As a starting point, any enterprise embarking on an AI-focused data project should lay out the project lifecycle. This will include many different elements: data discovery and extraction (ETL) that respects the entitlements of the data sets; data wrangling, investigation, feature engineering, experimental model creation, result generation, model deployment in production, support and MLOps.
Each of these items can be owned by either IT (Data Engineering), Product or Data Science. And without adequate support or clear direction, each function tries to do the others' task — clearly a non-optimal situation.
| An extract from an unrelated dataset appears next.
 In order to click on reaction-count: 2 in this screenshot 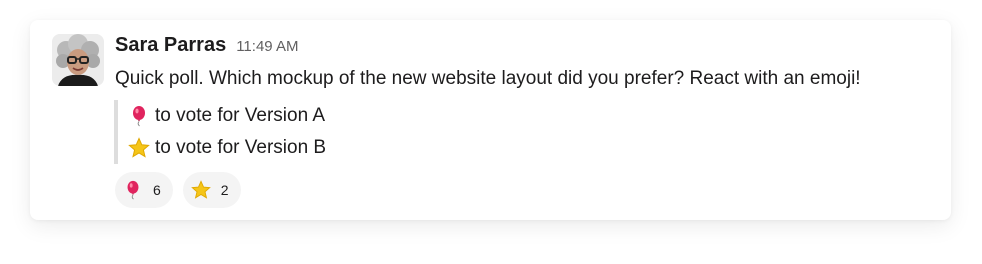, I will do `click(224, 190)`.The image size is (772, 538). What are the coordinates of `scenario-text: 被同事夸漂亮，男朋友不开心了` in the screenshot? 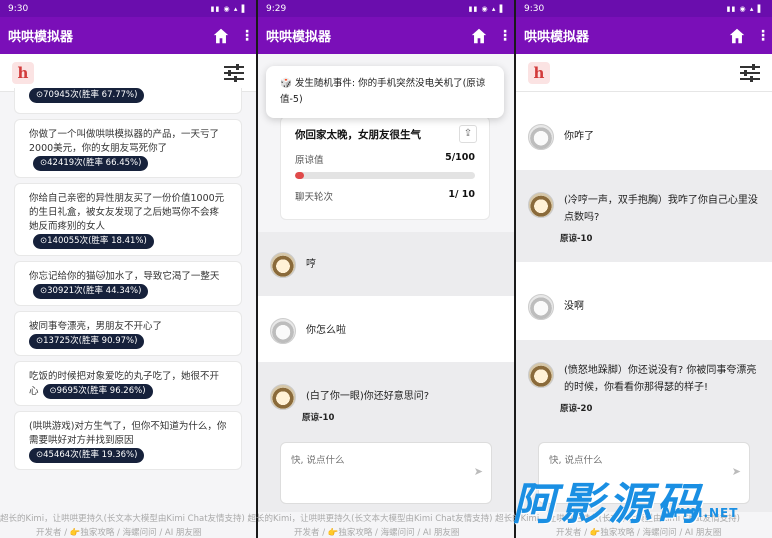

This is where centralizing data, and decoupling data storage from compute, can play a crucial role. It’s critical to have a robust software architecture that allows for this, as one should not have to reinvent the ML framework each time a new data set is ingested and cataloged in the data lake or storage. By allowing easy extraction of data via APIs, experimentation via tools that data scientists prefer, and freedom to choose ML frameworks, choice of compute and guardrails around it, different teams can work on their assignments with speed. Subsequently, deployment and publishing of the finished output for sharing and collaboration join the entire process in a syndicated manner. MLOps, or DevOps for ML competency, is needed to make this efficient and self-serviceable.
Related Article: How to Leverage Data Science to Capture the Fickle Customer
Support the Specialists, Don't Force the Unicorns
Many organizations make the mistake of trying to force people to be unicorns — doing the jobs of both data scientists and data engineers. Yes, these people do exist and provide considerable value, but focusing on separating these functions and allowing people to excel in their specific disciplines will allow for more clear delineation of roles and enhanced efficiency with less risk of overlap.
Ultimately, data science and data engineering are complementary, not contradictory or redundant. When these professionals are instructed and deployed within a synergistic organizational framework, and with the right tools at their disposal, they are at the forefront of driving value for the entire organization.